Et puis, comment ne pas s’inquiéter lorsqu'on se retrouve au cœur du désert de Gobi, au milieu de tempêtes de sable, sans plus aucun contact avec l'autre groupe, et que l'on découvre que les caches de ravitaillement ont été pillées ?

Les hommes épuisés doivent vite rallier Sou-Tchéou [Suzhou] où ils sont un temps retenus prisonniers avant de pouvoir enfin reprendre la route vers l’ouest. Mais ce sont des scènes d'horreur qui les attendent dans cette région où la guerre entre Chinois et musulmans ouïghours fait rage.

Il faut cependant poursuivre, traverser la fournaise de la vallée de Turfan pour atteindre Urumqi où un gouverneur chinois tout puissant va de nouveau les retenir.

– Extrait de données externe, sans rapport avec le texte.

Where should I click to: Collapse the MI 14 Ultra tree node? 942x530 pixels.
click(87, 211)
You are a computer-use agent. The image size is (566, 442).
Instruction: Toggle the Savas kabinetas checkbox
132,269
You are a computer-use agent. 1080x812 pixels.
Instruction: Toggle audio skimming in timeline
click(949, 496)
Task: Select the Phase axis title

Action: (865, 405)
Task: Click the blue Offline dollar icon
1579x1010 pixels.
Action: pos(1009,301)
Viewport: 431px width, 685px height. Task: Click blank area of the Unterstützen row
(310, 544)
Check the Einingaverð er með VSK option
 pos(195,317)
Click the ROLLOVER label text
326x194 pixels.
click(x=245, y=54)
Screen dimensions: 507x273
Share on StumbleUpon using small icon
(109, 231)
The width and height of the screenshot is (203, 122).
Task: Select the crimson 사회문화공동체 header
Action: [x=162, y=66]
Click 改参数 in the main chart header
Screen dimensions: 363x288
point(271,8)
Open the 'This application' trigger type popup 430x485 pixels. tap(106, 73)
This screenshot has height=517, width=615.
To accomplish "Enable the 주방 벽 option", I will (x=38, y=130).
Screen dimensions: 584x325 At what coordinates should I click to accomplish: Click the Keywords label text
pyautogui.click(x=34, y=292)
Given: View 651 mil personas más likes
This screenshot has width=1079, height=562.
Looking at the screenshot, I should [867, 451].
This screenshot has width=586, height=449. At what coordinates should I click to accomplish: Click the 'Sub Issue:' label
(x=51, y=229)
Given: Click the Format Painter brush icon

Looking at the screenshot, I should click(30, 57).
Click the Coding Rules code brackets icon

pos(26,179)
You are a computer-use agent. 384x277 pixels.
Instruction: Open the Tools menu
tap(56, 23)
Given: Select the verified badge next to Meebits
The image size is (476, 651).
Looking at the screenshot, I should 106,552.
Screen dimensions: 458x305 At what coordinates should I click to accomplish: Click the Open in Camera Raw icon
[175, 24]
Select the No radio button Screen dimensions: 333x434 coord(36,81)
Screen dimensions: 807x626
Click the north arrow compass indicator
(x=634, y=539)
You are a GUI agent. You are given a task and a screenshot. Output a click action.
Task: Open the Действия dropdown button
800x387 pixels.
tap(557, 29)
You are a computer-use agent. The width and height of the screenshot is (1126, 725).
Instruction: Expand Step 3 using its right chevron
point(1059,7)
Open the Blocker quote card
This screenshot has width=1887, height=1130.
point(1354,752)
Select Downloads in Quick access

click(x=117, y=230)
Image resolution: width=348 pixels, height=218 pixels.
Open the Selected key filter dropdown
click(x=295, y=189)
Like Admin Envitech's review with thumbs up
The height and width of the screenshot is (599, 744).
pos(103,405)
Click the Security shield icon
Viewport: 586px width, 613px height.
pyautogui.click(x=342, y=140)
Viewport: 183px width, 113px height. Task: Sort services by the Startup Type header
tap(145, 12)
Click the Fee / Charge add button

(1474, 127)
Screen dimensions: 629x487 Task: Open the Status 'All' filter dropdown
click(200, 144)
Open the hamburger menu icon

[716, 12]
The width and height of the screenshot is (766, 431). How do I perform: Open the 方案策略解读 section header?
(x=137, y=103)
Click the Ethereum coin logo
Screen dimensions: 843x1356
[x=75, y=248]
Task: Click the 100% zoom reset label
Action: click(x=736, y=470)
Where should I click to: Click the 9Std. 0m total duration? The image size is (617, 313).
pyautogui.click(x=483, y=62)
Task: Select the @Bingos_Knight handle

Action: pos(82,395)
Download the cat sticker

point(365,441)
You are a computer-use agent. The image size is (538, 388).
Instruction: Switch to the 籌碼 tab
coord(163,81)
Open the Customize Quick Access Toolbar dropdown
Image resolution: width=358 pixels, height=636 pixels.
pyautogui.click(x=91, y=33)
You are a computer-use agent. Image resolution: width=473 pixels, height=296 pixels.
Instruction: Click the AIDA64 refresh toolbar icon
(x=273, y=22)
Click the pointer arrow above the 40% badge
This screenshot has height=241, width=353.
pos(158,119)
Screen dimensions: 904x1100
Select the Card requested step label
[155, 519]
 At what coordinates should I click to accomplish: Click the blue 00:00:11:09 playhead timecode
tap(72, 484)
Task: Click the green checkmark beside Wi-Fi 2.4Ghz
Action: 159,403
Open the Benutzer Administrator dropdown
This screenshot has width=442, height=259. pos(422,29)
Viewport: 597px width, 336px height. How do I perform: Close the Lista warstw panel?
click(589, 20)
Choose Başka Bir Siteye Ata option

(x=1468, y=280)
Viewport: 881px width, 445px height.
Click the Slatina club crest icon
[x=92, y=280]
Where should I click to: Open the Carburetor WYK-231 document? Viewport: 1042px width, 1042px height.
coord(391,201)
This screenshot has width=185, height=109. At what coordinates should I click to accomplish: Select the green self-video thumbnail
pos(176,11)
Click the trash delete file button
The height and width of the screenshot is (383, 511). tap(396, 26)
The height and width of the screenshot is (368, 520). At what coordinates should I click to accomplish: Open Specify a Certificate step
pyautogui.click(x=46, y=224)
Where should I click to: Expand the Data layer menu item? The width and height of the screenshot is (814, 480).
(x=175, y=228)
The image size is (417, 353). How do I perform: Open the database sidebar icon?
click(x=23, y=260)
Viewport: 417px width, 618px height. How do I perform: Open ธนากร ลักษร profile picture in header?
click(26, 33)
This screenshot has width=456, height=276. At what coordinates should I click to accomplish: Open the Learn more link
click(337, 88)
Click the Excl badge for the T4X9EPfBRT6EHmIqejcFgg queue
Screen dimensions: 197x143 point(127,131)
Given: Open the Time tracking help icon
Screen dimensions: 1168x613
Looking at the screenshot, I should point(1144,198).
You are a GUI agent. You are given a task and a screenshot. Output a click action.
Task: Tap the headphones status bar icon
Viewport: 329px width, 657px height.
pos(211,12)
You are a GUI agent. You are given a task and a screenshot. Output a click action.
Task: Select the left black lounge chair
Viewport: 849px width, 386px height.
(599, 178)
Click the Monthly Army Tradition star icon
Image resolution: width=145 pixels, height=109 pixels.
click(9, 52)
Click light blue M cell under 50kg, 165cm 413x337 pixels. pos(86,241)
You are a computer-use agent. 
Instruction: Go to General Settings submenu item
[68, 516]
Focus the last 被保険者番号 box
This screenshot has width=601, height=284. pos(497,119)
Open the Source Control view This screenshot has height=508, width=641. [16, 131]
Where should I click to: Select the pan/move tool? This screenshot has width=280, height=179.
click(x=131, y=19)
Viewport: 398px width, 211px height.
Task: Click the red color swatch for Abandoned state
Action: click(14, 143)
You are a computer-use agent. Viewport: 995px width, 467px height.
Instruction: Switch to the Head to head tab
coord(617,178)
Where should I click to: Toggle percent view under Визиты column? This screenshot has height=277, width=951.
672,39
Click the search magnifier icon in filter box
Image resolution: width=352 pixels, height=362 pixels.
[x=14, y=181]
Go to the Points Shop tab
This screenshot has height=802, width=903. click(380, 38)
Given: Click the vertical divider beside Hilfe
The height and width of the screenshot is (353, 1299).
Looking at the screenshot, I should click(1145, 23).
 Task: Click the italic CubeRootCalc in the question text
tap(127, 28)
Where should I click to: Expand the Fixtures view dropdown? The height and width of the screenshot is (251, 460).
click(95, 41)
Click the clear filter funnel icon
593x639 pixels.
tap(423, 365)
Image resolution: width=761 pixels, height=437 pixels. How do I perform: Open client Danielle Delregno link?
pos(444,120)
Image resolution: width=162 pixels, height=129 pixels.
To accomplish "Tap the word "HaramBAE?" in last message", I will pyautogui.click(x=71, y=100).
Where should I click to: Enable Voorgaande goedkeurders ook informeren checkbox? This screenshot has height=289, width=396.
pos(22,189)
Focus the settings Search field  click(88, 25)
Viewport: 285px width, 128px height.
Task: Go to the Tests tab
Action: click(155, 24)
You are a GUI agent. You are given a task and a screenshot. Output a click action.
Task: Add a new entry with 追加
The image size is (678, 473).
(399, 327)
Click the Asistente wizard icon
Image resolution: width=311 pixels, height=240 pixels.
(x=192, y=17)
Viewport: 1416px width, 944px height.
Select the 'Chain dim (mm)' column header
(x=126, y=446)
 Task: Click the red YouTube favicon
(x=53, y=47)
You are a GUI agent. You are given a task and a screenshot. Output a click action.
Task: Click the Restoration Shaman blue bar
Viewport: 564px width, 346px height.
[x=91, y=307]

Prise de vue près de Turfan par l'opérateur Morizet, fin 1931, ancienne collection Audouin-Dubreuil. En agrandissement, Audouin-Dubreuil, Haardt et Point à Urumqi, 1931, ancienne collection Audouin-Dubreuil.

Au pied du mur

Pour « les Pamir », c'est une autre histoire. Ils sont face à l'obstacle suprême, le Toit du monde. Il faut s'alléger : seules deux voitures tenteront le voyage, les autres étant démontées et renvoyées en France avec leurs mécaniciens.

Le 2 juillet 1931, un premier groupe de cavaliers se met en route avec mission d'ouvrir la voie au deuxième groupe qui comprend les autochenilles. Il leur faudra des jours pour parvenir au bout d'une épreuve comprenant traversées de rivières en crue, déblaiement des chemins pierre par pierre et avancées au-dessus du vide sur des corniches étroites...

Au col du Bourzil, ce sont 5 mètres de neige qui mettent encore un peu plus en danger l'expédition, mais à coups de pioche et de tractages par filins, ça passe ! Plus loin, c'est dans la chaleur et les premiers symptômes de dysenterie qu'il faut démonter et transporter les engins à dos d'homme.

Enfin, le 4 août, Haardt peut souffler : il est à Gilgit [nord du Pakistan], il a vaincu les montagnes !

Le Toit du monde. En agrandissement, lamaserie de Sarra-Murren - Deux membres de la cour du Prince Hsi-Hsu-ning, ancienne collection Audouin-Dubreuil.

La jonction

Finalement, le 8 octobre Haardt et ses compagnons voient venir à leur rencontre une partie du groupe « Chine » pour les retrouvailles tant espérées ! Un mois plus tard, tous sont autorisés par les Chinois à s'attaquer à la dernière étape : le désert de Gobi, en plein hiver.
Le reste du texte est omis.